● **PROBLEM DESCRIPTION**: Omit all pictures, then print the entries exactly.

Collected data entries
BEGIN

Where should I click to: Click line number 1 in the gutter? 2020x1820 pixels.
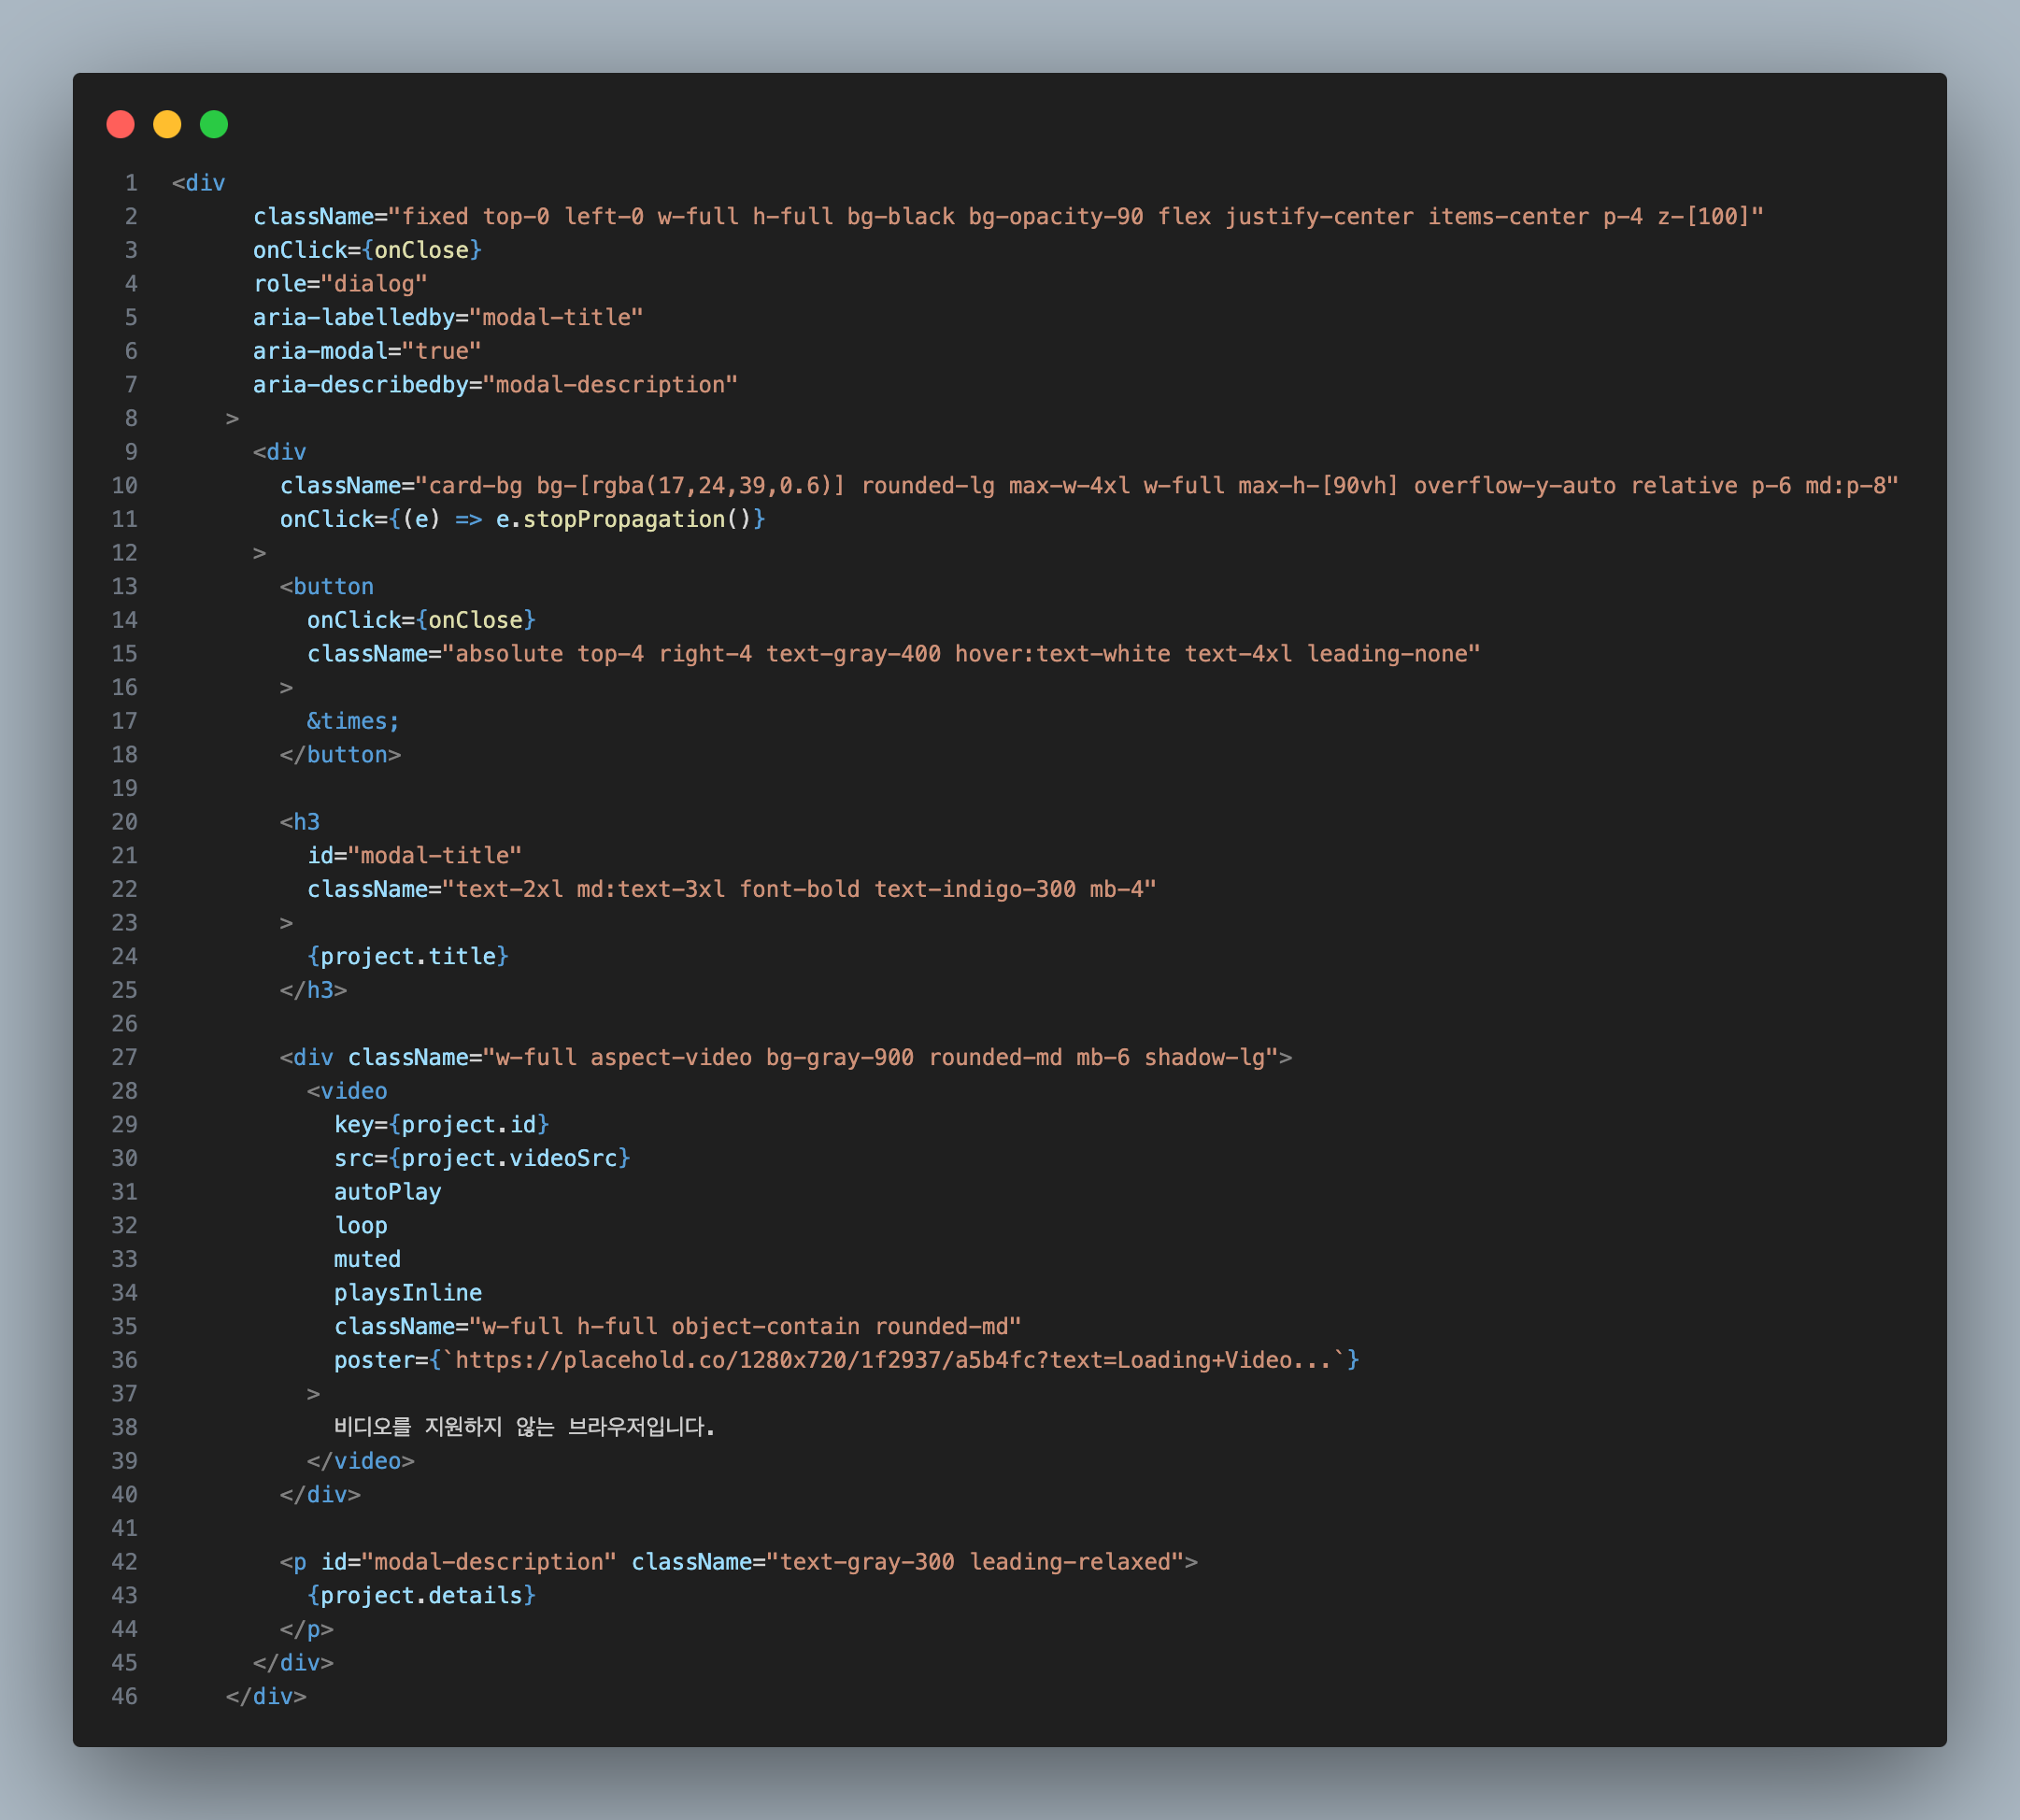point(131,183)
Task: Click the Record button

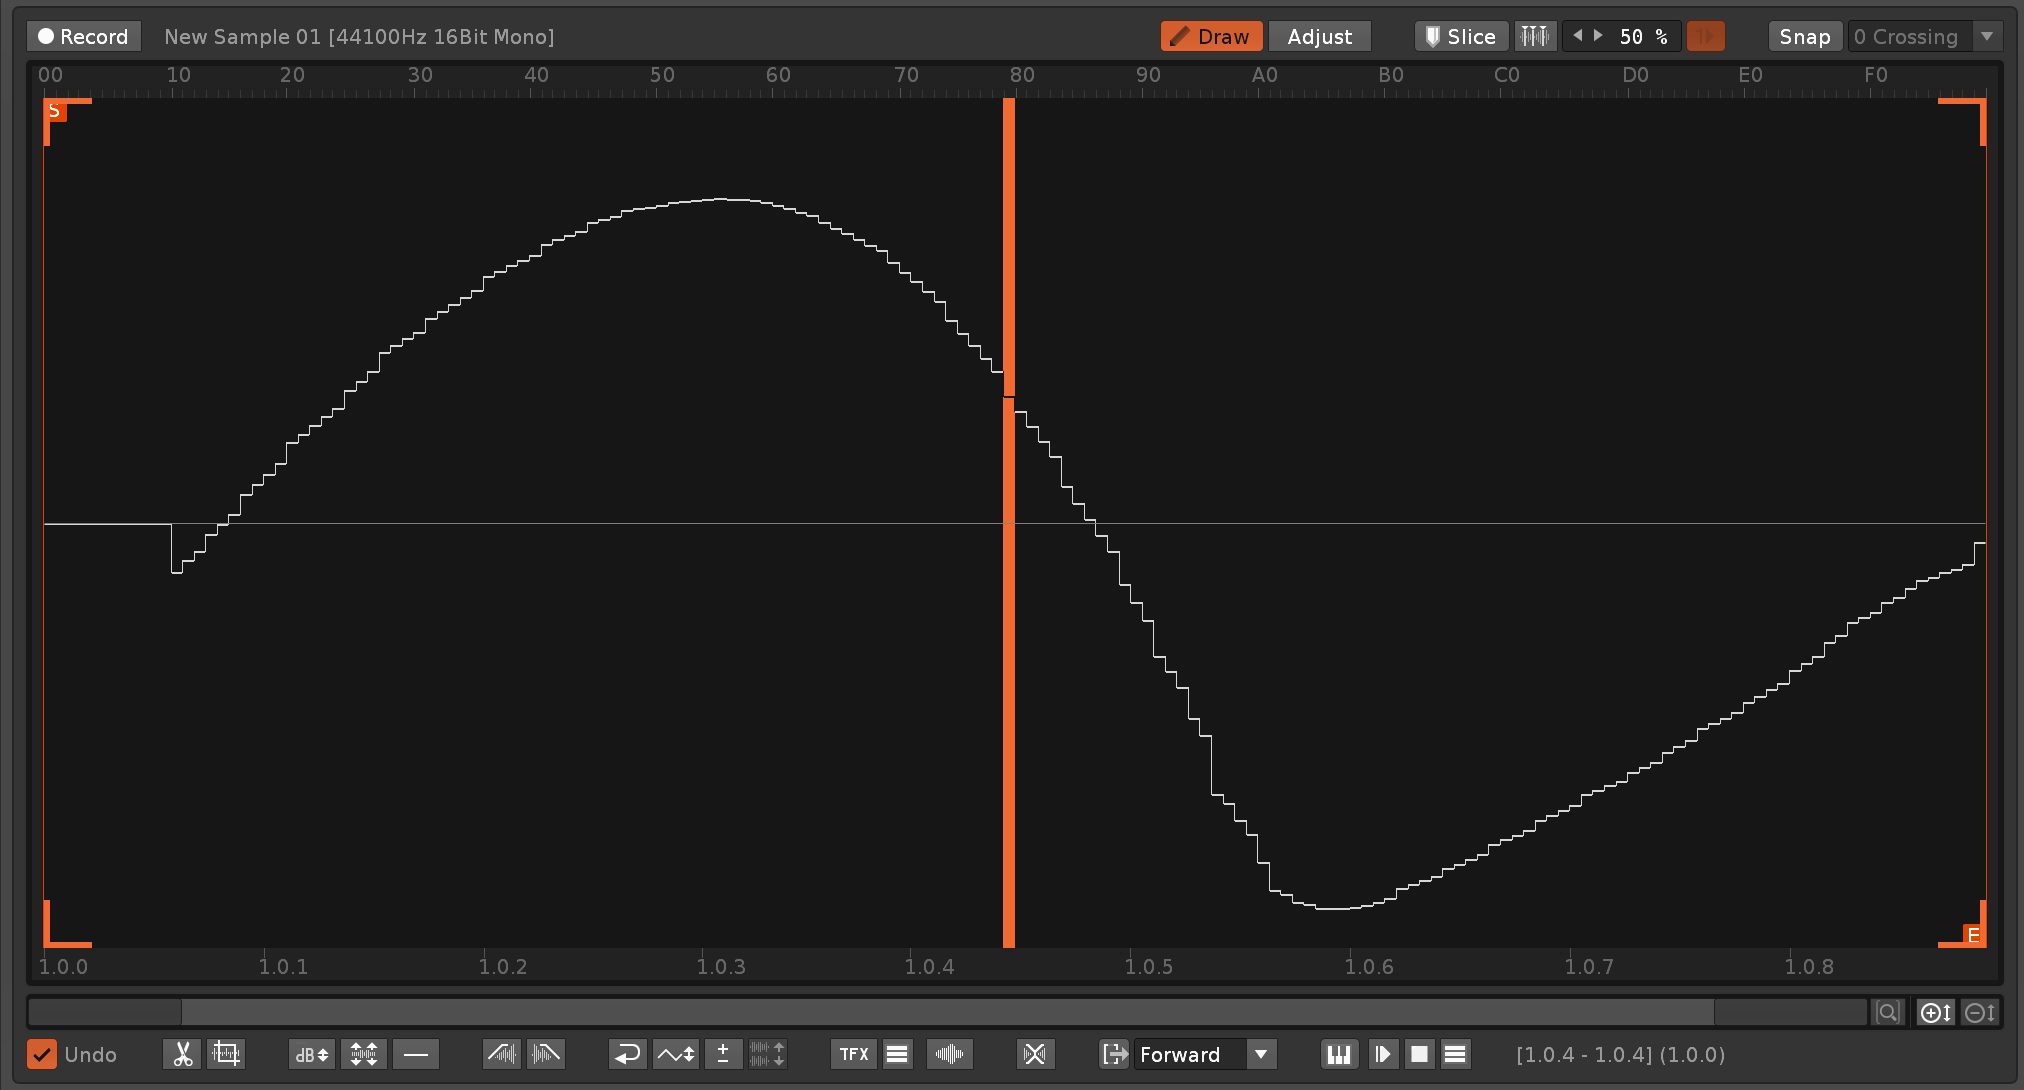Action: point(84,37)
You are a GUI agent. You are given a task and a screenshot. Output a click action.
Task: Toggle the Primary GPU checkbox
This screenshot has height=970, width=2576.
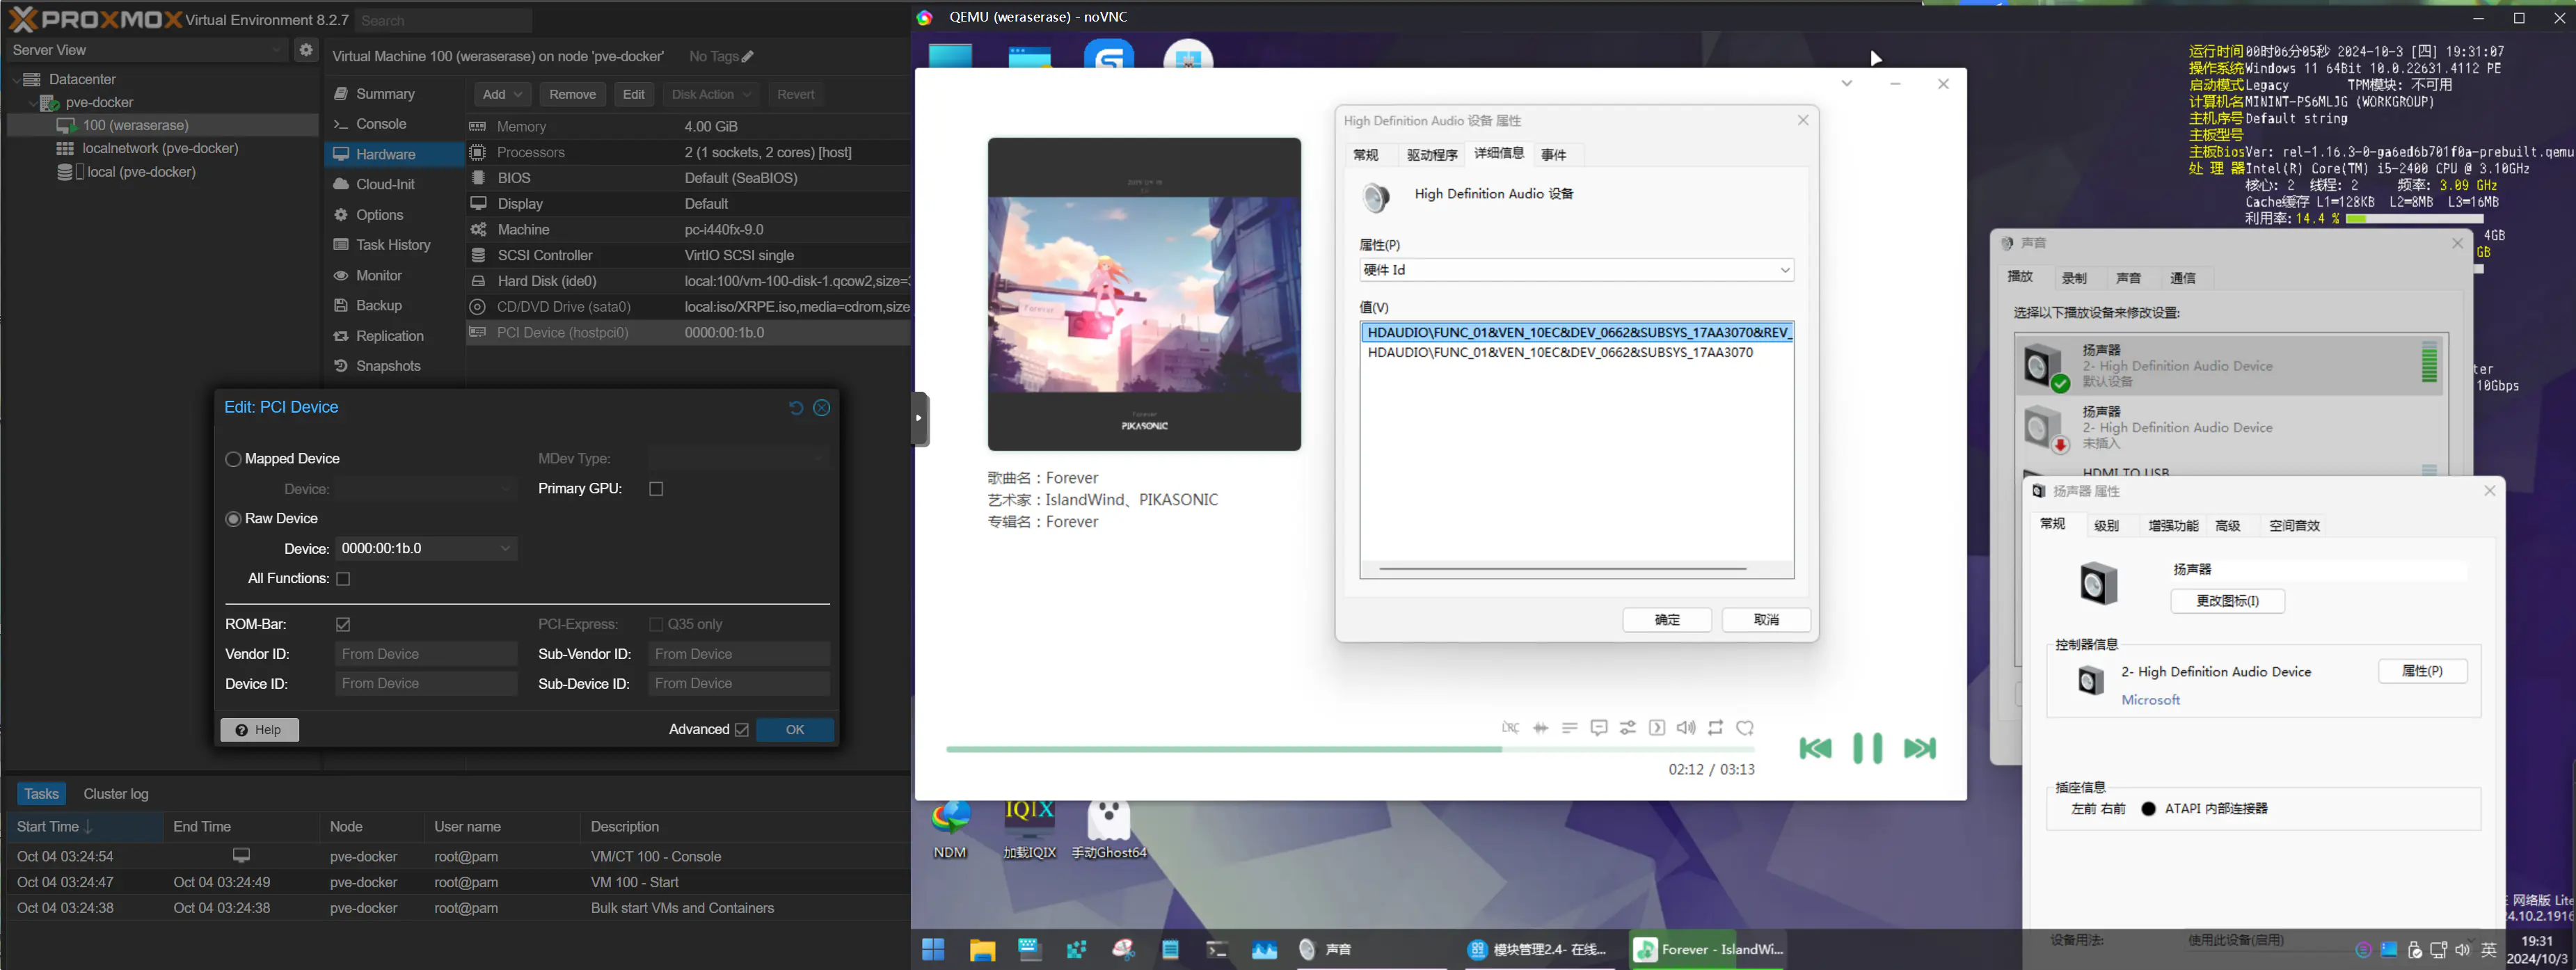tap(656, 489)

END

● **EXERCISE RESPONSE**:
Where should I click to: Click line number 1 in the gutter? 2020x1820 pixels.
point(131,183)
Task: Click the Record button

Action: point(84,37)
You are a GUI agent. You are given a task and a screenshot. Output a click action.
Task: Toggle the Primary GPU checkbox
This screenshot has height=970, width=2576.
tap(656, 489)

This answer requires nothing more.